* EXERCISE
Only lines containing the string "computer" belong in the answer; find them in the records and copy them.

(Collected data entries)

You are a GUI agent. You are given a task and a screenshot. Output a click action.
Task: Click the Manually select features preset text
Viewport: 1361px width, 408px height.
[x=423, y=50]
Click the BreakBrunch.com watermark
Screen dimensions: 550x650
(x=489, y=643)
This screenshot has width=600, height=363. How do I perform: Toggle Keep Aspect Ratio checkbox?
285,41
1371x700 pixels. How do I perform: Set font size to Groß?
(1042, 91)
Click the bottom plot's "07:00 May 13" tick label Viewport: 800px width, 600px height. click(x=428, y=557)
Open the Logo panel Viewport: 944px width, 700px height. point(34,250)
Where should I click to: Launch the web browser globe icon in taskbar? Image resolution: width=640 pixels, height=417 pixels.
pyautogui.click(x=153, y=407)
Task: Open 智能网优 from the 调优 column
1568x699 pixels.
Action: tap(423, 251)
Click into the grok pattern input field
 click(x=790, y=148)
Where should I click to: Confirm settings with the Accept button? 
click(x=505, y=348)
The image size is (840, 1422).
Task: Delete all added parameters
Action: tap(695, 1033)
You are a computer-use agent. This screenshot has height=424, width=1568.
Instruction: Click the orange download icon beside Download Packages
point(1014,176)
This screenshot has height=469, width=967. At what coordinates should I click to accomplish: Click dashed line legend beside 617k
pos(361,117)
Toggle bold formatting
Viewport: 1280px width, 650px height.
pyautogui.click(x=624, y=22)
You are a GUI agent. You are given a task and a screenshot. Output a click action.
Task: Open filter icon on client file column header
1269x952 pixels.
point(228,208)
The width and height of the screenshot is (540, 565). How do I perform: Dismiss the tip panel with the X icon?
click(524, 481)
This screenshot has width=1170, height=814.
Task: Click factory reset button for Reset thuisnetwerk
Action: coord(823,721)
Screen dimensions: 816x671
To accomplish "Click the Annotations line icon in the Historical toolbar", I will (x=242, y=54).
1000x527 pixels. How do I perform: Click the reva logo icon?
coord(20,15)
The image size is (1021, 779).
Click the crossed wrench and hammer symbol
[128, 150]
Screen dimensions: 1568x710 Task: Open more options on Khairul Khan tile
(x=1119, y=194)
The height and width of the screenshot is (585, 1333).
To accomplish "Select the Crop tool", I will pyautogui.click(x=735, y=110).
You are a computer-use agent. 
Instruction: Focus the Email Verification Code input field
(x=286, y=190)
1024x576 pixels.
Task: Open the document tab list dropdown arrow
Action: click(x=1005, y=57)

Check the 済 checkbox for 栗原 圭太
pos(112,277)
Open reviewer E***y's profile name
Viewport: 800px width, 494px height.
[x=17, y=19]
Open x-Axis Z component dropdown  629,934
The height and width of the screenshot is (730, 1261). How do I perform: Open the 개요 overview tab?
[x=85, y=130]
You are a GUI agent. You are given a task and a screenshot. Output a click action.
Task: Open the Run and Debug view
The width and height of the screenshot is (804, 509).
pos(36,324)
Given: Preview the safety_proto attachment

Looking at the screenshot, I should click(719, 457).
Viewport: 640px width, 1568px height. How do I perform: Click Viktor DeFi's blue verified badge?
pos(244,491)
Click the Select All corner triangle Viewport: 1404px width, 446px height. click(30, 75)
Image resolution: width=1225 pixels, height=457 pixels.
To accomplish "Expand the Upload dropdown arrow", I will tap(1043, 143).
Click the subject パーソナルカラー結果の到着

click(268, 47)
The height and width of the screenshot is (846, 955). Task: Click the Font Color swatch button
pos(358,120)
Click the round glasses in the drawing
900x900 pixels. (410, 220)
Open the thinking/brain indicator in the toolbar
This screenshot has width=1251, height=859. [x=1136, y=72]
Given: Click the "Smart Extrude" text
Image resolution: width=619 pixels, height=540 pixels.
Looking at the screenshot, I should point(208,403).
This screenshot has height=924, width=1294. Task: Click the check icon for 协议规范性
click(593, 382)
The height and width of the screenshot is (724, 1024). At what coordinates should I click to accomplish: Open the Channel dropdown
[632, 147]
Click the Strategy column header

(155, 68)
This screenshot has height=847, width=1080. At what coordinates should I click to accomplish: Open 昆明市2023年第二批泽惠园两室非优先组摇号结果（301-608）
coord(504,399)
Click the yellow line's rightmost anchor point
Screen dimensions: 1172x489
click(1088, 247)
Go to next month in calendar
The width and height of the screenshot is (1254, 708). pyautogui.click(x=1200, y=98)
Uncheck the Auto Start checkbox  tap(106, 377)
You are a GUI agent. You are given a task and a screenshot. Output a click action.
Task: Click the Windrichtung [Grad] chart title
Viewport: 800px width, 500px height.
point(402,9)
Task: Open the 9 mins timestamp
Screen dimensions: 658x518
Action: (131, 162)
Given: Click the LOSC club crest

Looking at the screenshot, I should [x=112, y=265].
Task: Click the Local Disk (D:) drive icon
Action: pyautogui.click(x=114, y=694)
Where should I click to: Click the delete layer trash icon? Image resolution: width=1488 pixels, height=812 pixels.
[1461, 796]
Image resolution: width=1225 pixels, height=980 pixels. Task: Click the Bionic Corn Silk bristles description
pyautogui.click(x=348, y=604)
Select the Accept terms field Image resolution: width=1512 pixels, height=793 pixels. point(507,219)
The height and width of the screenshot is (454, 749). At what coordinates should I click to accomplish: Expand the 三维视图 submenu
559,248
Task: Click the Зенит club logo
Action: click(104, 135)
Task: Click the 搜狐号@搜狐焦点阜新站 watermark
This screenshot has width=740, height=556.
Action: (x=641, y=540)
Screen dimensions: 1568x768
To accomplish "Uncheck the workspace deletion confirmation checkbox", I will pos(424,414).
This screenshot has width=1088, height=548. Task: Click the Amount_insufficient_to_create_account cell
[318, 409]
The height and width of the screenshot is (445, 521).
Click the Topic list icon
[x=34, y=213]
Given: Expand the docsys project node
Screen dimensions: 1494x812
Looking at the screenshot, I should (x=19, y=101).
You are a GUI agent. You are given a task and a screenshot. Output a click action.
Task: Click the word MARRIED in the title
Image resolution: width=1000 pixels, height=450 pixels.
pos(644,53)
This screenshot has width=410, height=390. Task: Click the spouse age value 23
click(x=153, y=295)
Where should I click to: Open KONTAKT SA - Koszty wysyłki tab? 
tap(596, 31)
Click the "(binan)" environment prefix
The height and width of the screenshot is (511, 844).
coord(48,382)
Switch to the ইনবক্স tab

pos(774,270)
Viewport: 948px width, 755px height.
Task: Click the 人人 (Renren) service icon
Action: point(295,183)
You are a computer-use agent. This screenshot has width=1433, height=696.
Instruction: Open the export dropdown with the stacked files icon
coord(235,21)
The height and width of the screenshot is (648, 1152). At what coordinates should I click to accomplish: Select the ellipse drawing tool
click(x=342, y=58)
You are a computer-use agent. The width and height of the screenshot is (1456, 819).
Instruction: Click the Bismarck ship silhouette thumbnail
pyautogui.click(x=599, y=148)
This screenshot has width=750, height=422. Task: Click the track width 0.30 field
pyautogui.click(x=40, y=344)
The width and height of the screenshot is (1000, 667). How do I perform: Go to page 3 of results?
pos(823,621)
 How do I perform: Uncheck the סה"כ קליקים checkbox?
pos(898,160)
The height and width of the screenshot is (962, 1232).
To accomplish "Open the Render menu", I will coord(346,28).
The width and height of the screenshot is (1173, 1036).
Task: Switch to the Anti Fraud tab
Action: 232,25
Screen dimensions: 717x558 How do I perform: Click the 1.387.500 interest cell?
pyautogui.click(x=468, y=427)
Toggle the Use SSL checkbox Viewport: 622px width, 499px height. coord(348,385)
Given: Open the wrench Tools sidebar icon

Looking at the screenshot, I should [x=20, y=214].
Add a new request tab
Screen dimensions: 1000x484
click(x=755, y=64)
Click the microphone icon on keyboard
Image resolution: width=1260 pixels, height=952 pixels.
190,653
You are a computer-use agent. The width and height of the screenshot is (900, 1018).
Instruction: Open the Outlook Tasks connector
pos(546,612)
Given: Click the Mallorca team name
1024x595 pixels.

* EXPECTED OUTPUT
You are a computer-use agent. This screenshot has height=424, width=1568.
You are a computer-use agent. 
You are a computer-use agent. This screenshot has width=1433, height=696.
You are a computer-use agent. The width and height of the screenshot is (1456, 819).
You are a computer-use agent. The width and height of the screenshot is (900, 1018).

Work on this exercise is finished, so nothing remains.